> _TASK TO CARRY OUT_
Keep only the lines from the start of the data through the line containing "Task: Toggle the 기간 이동분 합계 legend swatch", and output them exactly.

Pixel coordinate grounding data
'''
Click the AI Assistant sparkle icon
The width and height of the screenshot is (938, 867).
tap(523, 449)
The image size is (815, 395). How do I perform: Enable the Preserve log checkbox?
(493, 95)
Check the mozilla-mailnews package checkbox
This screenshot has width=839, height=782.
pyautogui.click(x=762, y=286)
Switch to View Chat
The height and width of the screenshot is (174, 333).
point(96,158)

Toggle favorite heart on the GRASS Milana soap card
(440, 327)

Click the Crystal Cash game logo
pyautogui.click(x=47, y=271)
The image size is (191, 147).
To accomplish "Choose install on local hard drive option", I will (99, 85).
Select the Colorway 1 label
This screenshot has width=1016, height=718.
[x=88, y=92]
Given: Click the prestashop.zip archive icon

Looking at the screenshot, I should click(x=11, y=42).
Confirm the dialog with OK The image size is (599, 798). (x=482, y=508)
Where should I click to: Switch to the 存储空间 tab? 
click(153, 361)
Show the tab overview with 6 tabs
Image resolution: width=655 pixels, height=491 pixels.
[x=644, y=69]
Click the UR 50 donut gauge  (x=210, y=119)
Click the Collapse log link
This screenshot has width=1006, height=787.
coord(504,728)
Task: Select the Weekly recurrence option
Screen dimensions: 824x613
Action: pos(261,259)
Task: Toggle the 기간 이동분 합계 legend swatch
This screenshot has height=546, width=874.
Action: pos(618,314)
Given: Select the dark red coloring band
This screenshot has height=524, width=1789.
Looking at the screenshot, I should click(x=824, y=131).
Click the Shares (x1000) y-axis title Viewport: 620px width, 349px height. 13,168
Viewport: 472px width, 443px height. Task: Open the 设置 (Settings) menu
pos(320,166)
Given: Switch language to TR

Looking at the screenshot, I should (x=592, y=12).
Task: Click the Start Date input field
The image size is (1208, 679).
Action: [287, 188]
'''
> _RESPONSE AREA_
Click the AI Assistant sparkle icon
The width and height of the screenshot is (938, 867).
tap(523, 449)
The image size is (815, 395). How do I perform: Enable the Preserve log checkbox?
(493, 95)
Check the mozilla-mailnews package checkbox
This screenshot has width=839, height=782.
pyautogui.click(x=762, y=286)
Switch to View Chat
The height and width of the screenshot is (174, 333).
point(96,158)

Toggle favorite heart on the GRASS Milana soap card
(440, 327)

Click the Crystal Cash game logo
pyautogui.click(x=47, y=271)
The image size is (191, 147).
To accomplish "Choose install on local hard drive option", I will (99, 85).
Select the Colorway 1 label
This screenshot has width=1016, height=718.
[x=88, y=92]
Given: Click the prestashop.zip archive icon

Looking at the screenshot, I should click(x=11, y=42).
Confirm the dialog with OK The image size is (599, 798). (x=482, y=508)
Where should I click to: Switch to the 存储空间 tab? 
click(153, 361)
Show the tab overview with 6 tabs
Image resolution: width=655 pixels, height=491 pixels.
[x=644, y=69]
Click the UR 50 donut gauge  (x=210, y=119)
Click the Collapse log link
This screenshot has width=1006, height=787.
coord(504,728)
Task: Select the Weekly recurrence option
Screen dimensions: 824x613
Action: pos(261,259)
Task: Toggle the 기간 이동분 합계 legend swatch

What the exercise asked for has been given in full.